🤖 AI Summary
Traditional vision attention mechanisms suffer from two fundamental limitations: quadratic computational complexity and poor focus capability in linear variants. This paper proposes SEMA, a novel attention framework that first formally defines generalized attention and theoretically proves its inherent dispersion property. Leveraging this insight, SEMA introduces a dual-path “localization + averaging” architecture: token localization suppresses weight dispersion, while theoretically consistent arithmetic mean aggregation restores focusing ability—preserving linear complexity. Furthermore, SEMA integrates Mamba-inspired state-space modeling to enhance long-range dependency capture. On ImageNet-1K, SEMA significantly outperforms vision Mamba models of comparable parameter count; notably, its performance gain increases with larger image resolutions, demonstrating superior scalability and effectiveness.
📝 Abstract
Attention is the critical component of a transformer.

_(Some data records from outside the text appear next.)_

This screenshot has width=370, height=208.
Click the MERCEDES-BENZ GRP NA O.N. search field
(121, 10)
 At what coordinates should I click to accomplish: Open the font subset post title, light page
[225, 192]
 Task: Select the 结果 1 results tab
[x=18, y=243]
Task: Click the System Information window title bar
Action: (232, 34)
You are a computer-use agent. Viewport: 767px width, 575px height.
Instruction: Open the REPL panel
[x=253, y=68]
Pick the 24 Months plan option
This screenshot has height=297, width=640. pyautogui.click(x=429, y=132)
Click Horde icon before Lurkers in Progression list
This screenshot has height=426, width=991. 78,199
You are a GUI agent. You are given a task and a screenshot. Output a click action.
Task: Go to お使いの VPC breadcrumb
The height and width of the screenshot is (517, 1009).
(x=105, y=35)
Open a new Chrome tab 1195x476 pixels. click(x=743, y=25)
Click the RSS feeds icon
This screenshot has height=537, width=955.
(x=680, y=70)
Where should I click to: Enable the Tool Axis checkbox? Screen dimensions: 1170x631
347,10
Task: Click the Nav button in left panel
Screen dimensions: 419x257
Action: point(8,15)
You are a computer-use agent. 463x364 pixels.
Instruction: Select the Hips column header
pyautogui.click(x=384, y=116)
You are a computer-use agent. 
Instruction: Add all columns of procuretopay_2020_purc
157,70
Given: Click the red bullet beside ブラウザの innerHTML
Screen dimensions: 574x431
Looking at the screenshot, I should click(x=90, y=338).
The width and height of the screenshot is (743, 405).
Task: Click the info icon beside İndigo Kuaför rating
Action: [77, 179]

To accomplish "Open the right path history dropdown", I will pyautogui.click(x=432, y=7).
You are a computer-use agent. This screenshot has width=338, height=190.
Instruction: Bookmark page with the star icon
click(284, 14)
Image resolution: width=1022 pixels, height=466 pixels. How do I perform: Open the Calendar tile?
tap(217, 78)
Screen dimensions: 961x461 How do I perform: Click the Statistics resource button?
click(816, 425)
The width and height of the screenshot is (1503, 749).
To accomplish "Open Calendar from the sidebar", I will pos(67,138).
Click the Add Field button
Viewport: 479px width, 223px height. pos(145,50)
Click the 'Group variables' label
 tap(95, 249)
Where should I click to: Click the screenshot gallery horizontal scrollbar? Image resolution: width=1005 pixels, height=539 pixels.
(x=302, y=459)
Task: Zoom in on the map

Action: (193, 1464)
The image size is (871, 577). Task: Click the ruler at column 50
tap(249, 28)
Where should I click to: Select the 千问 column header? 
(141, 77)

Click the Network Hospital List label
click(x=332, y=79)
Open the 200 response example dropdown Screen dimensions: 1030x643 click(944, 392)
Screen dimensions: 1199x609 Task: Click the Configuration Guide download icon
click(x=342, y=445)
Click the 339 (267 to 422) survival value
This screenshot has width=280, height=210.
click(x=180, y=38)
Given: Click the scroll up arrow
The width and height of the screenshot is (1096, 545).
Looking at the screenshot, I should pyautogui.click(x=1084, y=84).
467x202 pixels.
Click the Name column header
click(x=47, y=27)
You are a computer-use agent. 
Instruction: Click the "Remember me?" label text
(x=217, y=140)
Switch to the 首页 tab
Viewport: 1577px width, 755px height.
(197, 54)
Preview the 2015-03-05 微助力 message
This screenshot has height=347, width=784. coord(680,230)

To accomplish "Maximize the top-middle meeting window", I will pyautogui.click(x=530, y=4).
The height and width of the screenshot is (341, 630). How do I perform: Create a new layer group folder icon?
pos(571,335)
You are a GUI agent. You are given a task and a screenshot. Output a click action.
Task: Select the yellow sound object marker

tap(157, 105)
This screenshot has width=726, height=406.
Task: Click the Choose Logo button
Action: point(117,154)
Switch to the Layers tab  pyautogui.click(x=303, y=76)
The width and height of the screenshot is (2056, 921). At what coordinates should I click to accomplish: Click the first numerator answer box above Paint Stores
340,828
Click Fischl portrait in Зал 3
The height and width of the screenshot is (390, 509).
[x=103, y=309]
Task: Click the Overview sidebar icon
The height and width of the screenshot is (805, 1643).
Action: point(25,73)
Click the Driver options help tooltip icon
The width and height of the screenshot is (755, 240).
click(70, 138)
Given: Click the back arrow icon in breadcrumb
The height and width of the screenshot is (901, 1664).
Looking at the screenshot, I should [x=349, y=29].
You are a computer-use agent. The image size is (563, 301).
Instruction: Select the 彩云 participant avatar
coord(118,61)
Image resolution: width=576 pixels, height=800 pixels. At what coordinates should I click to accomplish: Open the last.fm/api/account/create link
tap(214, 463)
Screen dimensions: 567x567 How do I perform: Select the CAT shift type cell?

Yet the quadratic computational complexity of vanilla full attention in the input size and the inability of its linear attention variant to focus have been challenges for computer vision tasks. We provide a mathematical definition of generalized attention and formulate both vanilla softmax attention and linear attention within the general framework. We prove that generalized attention disperses, that is, as the number of keys tends to infinity, the query assigns equal weights to all keys. Motivated by the dispersion property and recent development of Mamba form of attention, we design Scalable and Efficient Mamba like Attention (SEMA) which utilizes token localization to avoid dispersion and maintain focusing, complemented by theoretically consistent arithmetic averaging to capture global aspect of attention. We support our approach on Imagenet-1k where classification results show that SEMA is a scalable and effective alternative beyond linear attention, outperforming recent vision Mamba models on increasingly larger scales of images at similar model parameter sizes.